I was recently in Las Vegas. I had low expectations of glitzy facades attempting to cover seedy bars and casinos, and filthy streets; I wasn’t expecting to love it.
But love it I did. It was fabulous: glitter and glamour, bright lights and creativity and a central strip that never sleeps. It was like a giant, adult carnival, and the seediness, while certainly present, wasn’t as overt as I’d feared. I remember walking down the strip one night, past the extraordinary fountains of the Bellagio and the soaring spire of the Eiffel Tower and thinking that human creativity had outdone itself. Here in Vegas, was everything that man had to offer.
Two days later, I drove out of Vegas and went to the Grand Canyon. The contrast was immense. Not just in size and in grandeur, but in heart. In Vegas, human creativity was at its peak, at the Canyon, we caught a glimpse of God’s. And it won, hands down.

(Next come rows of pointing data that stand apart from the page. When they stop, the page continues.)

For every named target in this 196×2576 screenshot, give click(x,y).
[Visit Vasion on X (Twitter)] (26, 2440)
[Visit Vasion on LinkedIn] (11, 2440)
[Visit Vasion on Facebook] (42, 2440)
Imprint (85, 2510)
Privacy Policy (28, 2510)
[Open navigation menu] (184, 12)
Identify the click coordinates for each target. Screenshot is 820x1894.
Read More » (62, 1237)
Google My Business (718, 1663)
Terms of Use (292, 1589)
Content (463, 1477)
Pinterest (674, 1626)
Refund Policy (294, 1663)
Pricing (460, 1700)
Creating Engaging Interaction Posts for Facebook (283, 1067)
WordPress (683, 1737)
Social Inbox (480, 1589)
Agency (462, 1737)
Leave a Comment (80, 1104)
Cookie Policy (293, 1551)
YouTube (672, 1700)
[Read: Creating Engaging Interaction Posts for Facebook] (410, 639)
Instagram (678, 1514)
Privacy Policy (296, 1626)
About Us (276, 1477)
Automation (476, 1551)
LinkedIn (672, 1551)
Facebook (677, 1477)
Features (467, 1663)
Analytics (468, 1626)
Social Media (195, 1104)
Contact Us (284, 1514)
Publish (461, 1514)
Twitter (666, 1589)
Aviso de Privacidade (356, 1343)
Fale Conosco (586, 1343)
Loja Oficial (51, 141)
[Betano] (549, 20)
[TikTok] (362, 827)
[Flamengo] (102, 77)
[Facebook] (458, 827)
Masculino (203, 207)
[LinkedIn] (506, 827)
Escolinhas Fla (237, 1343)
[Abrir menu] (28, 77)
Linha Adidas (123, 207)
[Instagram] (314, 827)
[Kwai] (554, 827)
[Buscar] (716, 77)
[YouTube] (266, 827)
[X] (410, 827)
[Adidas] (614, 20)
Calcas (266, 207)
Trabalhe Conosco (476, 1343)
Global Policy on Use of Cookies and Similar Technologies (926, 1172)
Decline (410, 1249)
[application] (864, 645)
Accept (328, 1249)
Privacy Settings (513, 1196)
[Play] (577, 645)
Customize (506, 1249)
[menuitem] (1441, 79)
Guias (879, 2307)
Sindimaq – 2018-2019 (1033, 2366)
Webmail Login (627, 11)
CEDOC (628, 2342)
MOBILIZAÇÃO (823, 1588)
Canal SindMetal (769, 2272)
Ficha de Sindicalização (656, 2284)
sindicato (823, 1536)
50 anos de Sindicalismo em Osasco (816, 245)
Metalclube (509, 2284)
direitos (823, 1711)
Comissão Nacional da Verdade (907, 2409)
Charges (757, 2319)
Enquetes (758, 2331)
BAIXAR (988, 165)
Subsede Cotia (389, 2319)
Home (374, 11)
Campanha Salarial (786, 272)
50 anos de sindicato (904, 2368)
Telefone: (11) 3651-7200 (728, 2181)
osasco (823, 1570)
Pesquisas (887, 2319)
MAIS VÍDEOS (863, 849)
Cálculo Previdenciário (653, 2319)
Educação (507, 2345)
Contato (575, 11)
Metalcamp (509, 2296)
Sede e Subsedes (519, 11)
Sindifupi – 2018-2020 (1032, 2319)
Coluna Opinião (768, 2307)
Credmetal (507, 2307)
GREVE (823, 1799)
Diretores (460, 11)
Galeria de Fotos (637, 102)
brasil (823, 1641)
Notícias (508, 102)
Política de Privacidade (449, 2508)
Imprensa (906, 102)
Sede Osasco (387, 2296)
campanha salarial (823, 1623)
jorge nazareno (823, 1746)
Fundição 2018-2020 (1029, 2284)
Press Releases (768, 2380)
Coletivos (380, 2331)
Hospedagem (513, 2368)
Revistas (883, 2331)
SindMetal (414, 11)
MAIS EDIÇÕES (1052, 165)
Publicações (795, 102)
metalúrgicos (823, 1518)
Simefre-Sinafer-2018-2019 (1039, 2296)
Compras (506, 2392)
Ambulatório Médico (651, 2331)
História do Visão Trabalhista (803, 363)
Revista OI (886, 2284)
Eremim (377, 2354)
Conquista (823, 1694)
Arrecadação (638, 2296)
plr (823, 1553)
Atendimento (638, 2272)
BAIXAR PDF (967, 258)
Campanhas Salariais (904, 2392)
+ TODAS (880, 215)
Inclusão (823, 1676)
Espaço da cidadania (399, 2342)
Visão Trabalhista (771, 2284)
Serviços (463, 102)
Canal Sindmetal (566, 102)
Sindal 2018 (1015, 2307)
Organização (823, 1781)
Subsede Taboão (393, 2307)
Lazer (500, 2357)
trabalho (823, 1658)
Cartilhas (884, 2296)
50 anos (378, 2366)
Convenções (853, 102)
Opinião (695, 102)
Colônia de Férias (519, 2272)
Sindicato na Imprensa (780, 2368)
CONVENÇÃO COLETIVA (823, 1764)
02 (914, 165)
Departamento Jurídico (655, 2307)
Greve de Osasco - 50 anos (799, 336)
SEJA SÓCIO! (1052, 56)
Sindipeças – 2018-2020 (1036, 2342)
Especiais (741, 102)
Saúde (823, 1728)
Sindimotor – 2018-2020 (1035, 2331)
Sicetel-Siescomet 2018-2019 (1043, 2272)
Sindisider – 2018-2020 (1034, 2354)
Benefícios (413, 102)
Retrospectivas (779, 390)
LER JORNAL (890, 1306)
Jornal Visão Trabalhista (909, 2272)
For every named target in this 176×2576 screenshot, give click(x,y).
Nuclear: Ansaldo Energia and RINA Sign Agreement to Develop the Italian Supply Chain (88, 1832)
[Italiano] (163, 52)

The next day we were in Monument Valley, and we rode through the desert on horseback. The silence was overwhelming. The monuments rose, towering trough the frigid air. They were so sure of themselves. Their majesty did not need the adornment of bright lights, or the lure of naked women. They didn’t care whether people came to look at them or not. They reflected the glory of their creator, and they will likely stand in worship of him, long after Vegas falls.